# Homework 5 - Visit the Wikipedia hyperlinks graph!

In this assignment we perform an analysis of the Wikipedia Hyperlink graph. In particular, given extra information about the
categories to which an article belongs to, we are curious to rank the articles according to some criteria.

### [RQ1] Build the graph G = (V, E), where V is the set of articles and E the hyperlinks among them, and provide its basic information:
- If it is direct or not
- The number of nodes
- The number of edges
- The average node degree. Is the graph dense?

In [1]:
import pandas as pd
import json
from tqdm import tqdm
from collections import defaultdict
from collections import deque
import networkx as nx
import math
import statistics
import heapq 
import json

Observing the file **wiki-topcats-reduced.txt**, we can notice the existence of a couple of nodes (107 e 104) for which it exists an edge from 107 to 104 and from 104 to 107. This make us realize that the graph is direct, otherwise, it would be useless the existence of one of the two edges. We thought about this proof: let's suppose that the graph is not direct. Then it can not exists a couple of nodes $a$ and $b$ such that exists an edge $a \rightarrow b$ and an edge $b \rightarrow a$. If exists a couple of nodes with this property than the graph is direct. To prove this we opened the file **reduced** and save it in a dataframe.

In [2]:
reduced = pd.read_csv('wiki-topcats-reduced.txt', sep = '\t', names = ['source', 'destination'])

In [3]:
reduced.head()

Unnamed: 0,source,destination
0,52,401135
1,52,1069112
2,52,1163551
3,62,12162
4,62,167659


In [4]:
len(reduced)

2645247

Now we for each couple $(a,b)$ we add an edge $b\rightarrow a$. In this way for each couple $(a,b)$ exists an edge $b\rightarrow a$ and $a\rightarrow b$. So if the are duplicates, then already exist a couple of nodes with this property, so the graph will be direct.
To do this we invert the two columns, concatenating the two dataframe, and then we remove the duplicates.

In [5]:
reduced_inv=reduced.reindex(columns=['destination','source'])
reduced_inv.columns=['source','destination']

In [6]:
print('Number of edges of the graph with possible duplicates: ',len(pd.concat([reduced,reduced_inv])))
print('Number of edges of the graph without duplicates: ',len(pd.concat([reduced,reduced_inv]).drop_duplicates()))

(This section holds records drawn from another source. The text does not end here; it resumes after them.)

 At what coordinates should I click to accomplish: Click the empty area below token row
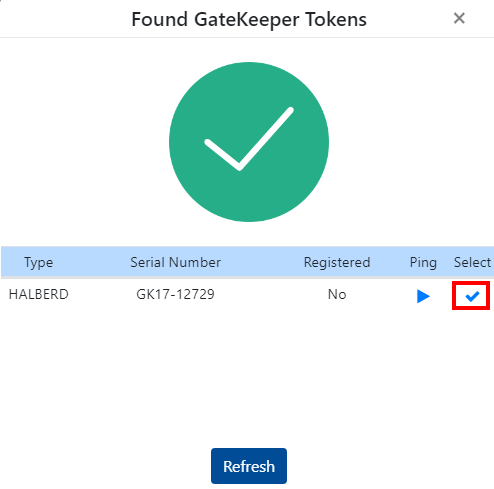247,377
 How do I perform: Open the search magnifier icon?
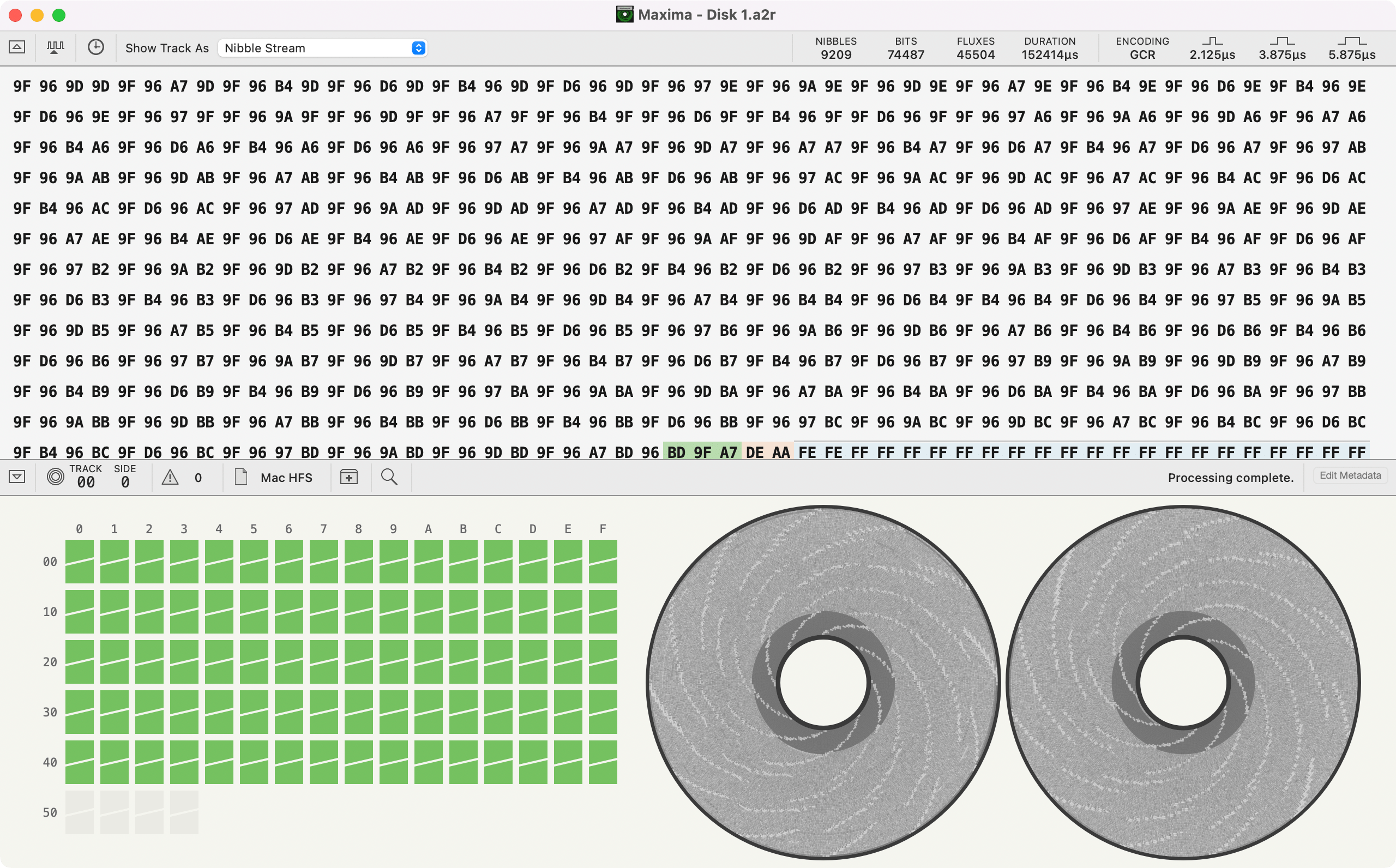pos(390,477)
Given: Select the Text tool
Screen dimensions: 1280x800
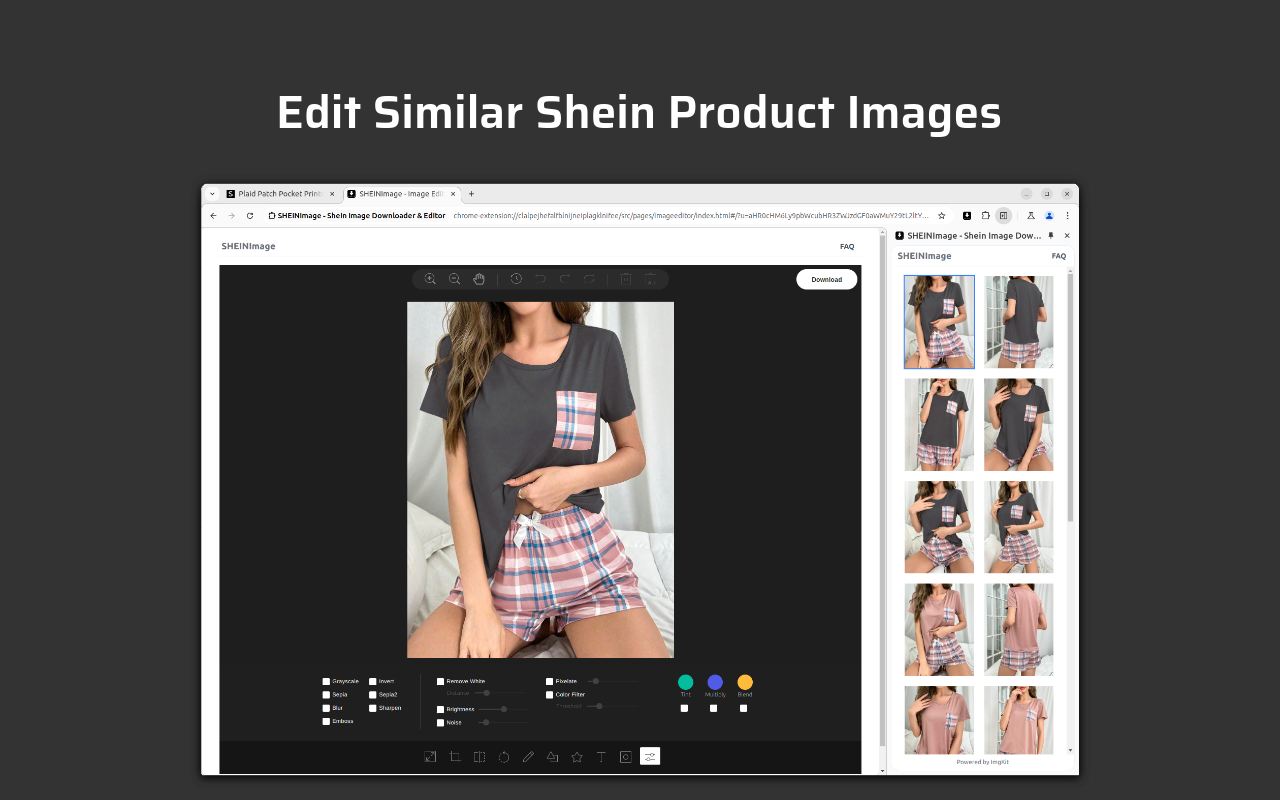Looking at the screenshot, I should click(x=601, y=757).
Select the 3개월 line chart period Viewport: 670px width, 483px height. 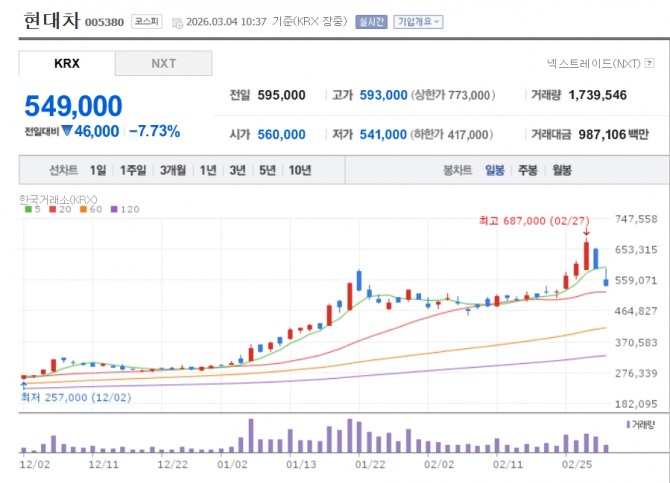tap(173, 170)
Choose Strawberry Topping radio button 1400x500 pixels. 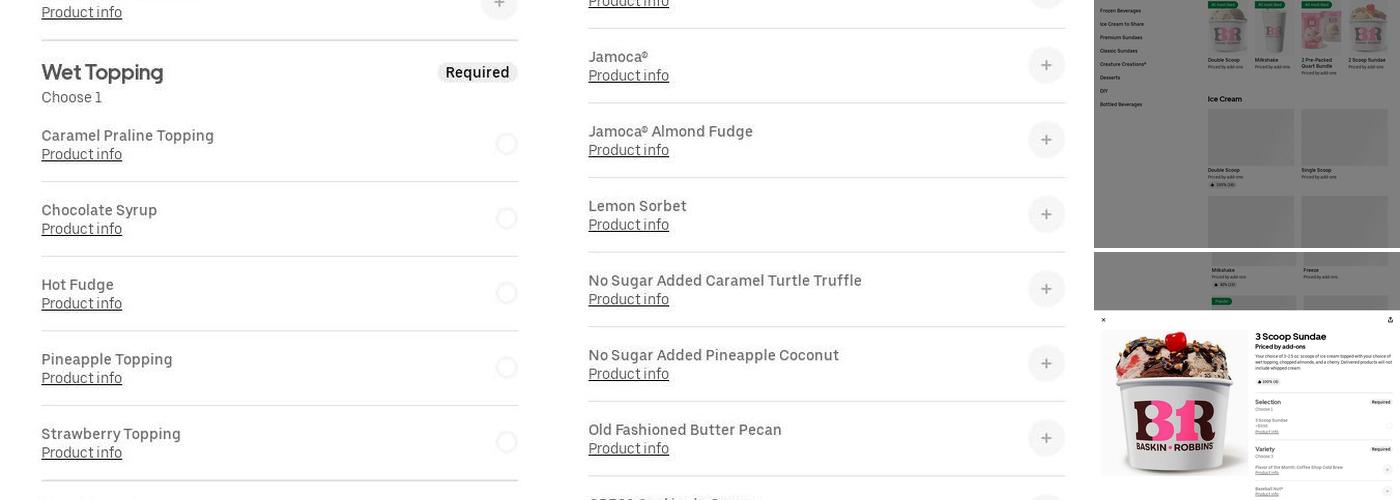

Number of edges of the graph with possible duplicates:  5290494
Number of edges of the graph without duplicates:  4348125


We can see that the number of edges decrease. So the graph is direct.

Now we create our graph, using a dictonary, in which the keys are the nodes and the values the list of nodes to which the node is linked by the edge. We also build the "inverse_graph", that we will need later. In the inverse graph the keys are the list of nodes and the values are the nodes from which the edge starts.  

In [7]:
direct_graph=defaultdict(list)
inverse_graph=defaultdict(list)
with open('wiki-topcats-reduced.txt') as f: 
    for line in tqdm(f):
        l=list(map(int,line.split()))
        direct_graph[l[0]].append(l[1])
        inverse_graph[l[1]].append(l[0])
#complete the graph
for key in inverse_graph.keys():
    if key not in direct_graph:
        direct_graph[key]=[]

2645247it [00:11, 236031.94it/s]


To compute the total number number of nodes, we make the union between the  set of the keys of the direct_graph and the set of the keys of the inverse_graph.
The number of edge is the sum of the lengths of the lists in values of the direct graph. 

In [8]:
V=len(direct_graph.keys())
E=sum(map(len,direct_graph.values()))
D=E/(V*(V-1))
print('Number of nodes: ',V)
print('Number of edges: ',E)
print('Average node degree (IN): ',sum(map(len,inverse_graph.values()))/V)
print('Average node degree (OUT): ',E/V)
print('Density ratio: ', D)

Number of nodes:  461193
Number of edges:  2645247
Average node degree (IN):  5.735661642739591
Average node degree (OUT):  5.735661642739591
Density ratio:  1.2436602635647606e-05


From the in-degree and the density ratio we computed, we can say that the graph is not dense! Now we create another dictionary that has for keys the categories and values the list of articles that are in the category. After we will remove the categories that have less than 3500 argument.

In [9]:
categories={}
with open('wiki-topcats-categories.txt') as f:
    for line in f:
        l=line.split()
        categories[l[0][9:-1]]=list(map(int,l[1::]))

In [10]:
graph=categories.copy()
for key in categories:
    if len(categories[key])<=3500:
        del(graph[key]) 

Now we remove the useless node, that are the nodes without outcoming edges and incoming edges

In [11]:
clean_cat=graph.copy()
vertex=set(direct_graph.keys()).union(set(inverse_graph.keys()))
for key in graph:
    clean_cat[key]=list(set(graph[key]).intersection(vertex))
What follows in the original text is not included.